Blood cancers

Survival improves for Ph+ ALL patients after post-transplant relapse

A substantial improvement in survival after post-transplant relapse has been achieved in patients with Philadelphia-positive (Ph+) acute lymphoblastic leukaemia, a European study has shown.

Over the last 20 years the two-year overall survival (OS) rate after transplant failure has nearly doubled in this patient population, according to a study published in Clinical Cancer Research.

A retrospective, registry-based study that included 899 adult patients with relapsed Ph+ ALL after allogeneic hematopoietic cell transplantation (HCT) found that long-term survival rates rose from 27.8% in patients who relapsed between 2000 and 2004 to 54.8% in those who relapsed between 2015 and 2019

The study, conducted by the Acute Leukaemia Working Party of the European Society of Blood and Marrow Transplantation (EBMT) also showed that survival increased with the length of time between HCT and relapse.

Lead investigator Professor Ali Bazarbachi of the Bone Marrow Transplant Program, American University of Beirut Medical Center said it was notable that the survival improvement was observed despite a significant increase in patient age at the time of relapse (from 44 to 56 years).
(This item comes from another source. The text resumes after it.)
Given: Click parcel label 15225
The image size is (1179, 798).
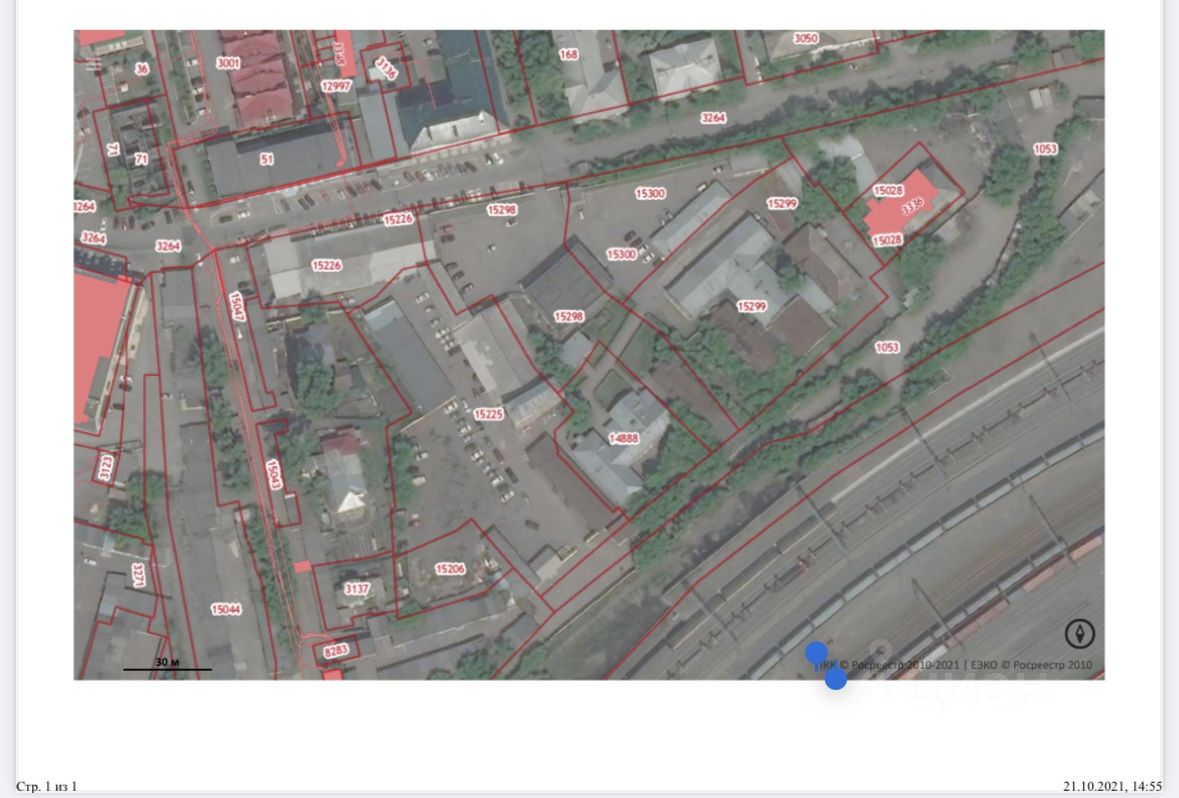Looking at the screenshot, I should 489,414.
“This makes our findings even more impressive because, typically, longer survival is associated with younger age at the time of relapse,” he said.
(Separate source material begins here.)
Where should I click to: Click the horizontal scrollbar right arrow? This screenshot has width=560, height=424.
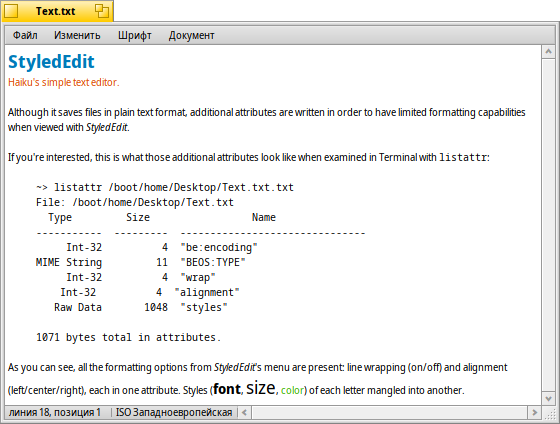pyautogui.click(x=534, y=413)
The increases in survival were likely due to better supportive care and the greater efficacy of the novel targeted therapies such as newer-generation tyrosine kinase inhibitors, and immunotherapy such as blinatumomab, inotuzumab ozogamicin, and CAR-T cell therapy, the authors suggested.

Increased donor availability and wider use of matched unrelated donors meant that second allogeneic HCT as salvage therapy was an option for more patients, they added.
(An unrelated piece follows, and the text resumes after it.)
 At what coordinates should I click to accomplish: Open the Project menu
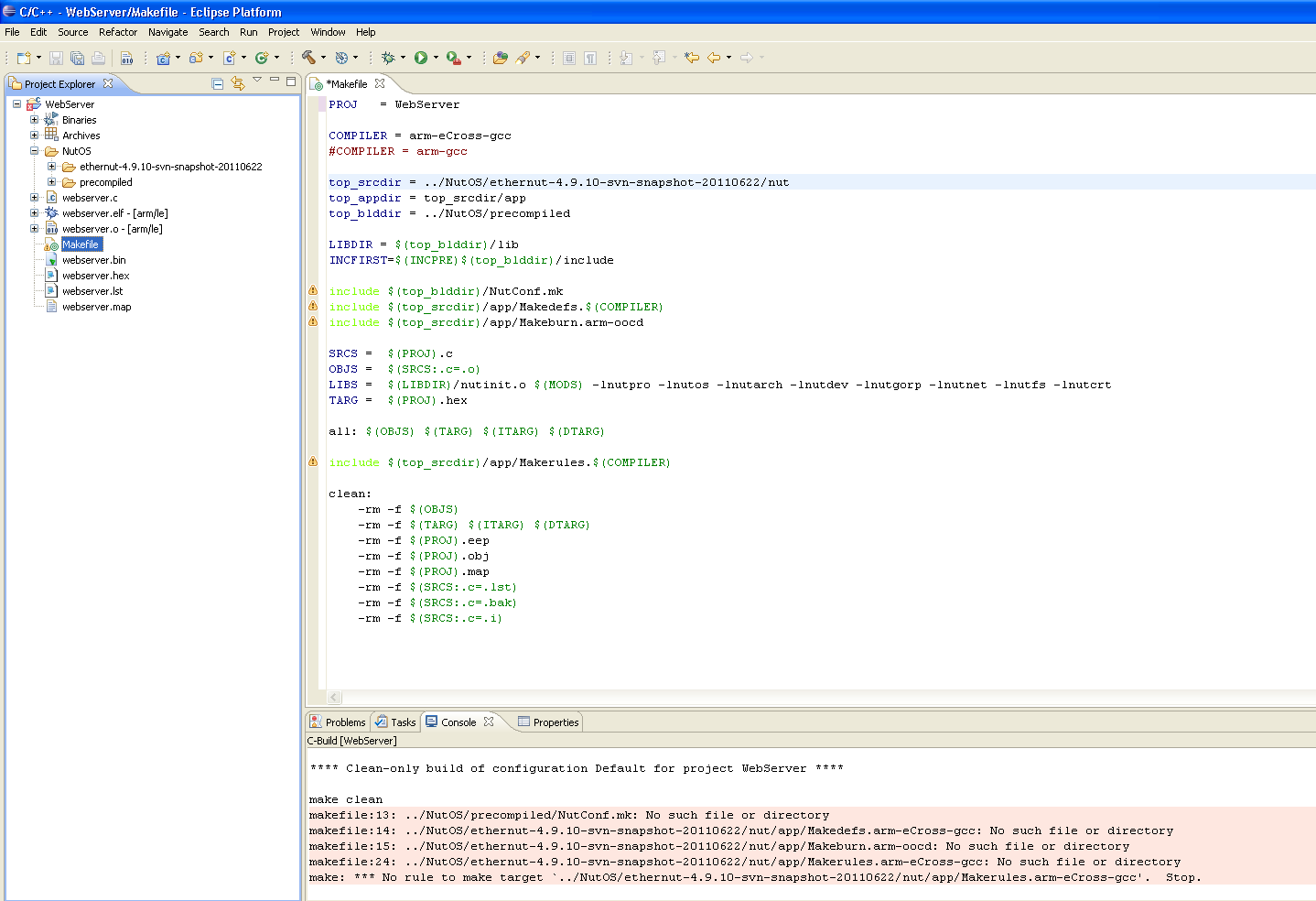pyautogui.click(x=283, y=32)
A second allogenic HCT within two years after relapse was performed in 14% of patients, resulting in a two-year OS from the date of the second transplant of 35.9%, with a progressive decrease in the two-year relapse incidence from the date of the second transplant (74% in the 2000-2004 period and 33% in the 2015-2018 period.)

“In the subset of ALL patients carrying the Philadelphia chromosome, post-transplant relapse occurs in up to 30% of the cases, and in earlier studies, long-term survival was dismal,” said Professor Bazarbachi.

“Our study represents the largest analysis to date assessing the outcomes and characteristics of patients with relapsed Ph+ ALL after allogeneic HCT, and our findings proved that the survival of these patients has significantly improved over time … These large-scale real-world data can serve as a benchmark for future studies in this setting,” he said.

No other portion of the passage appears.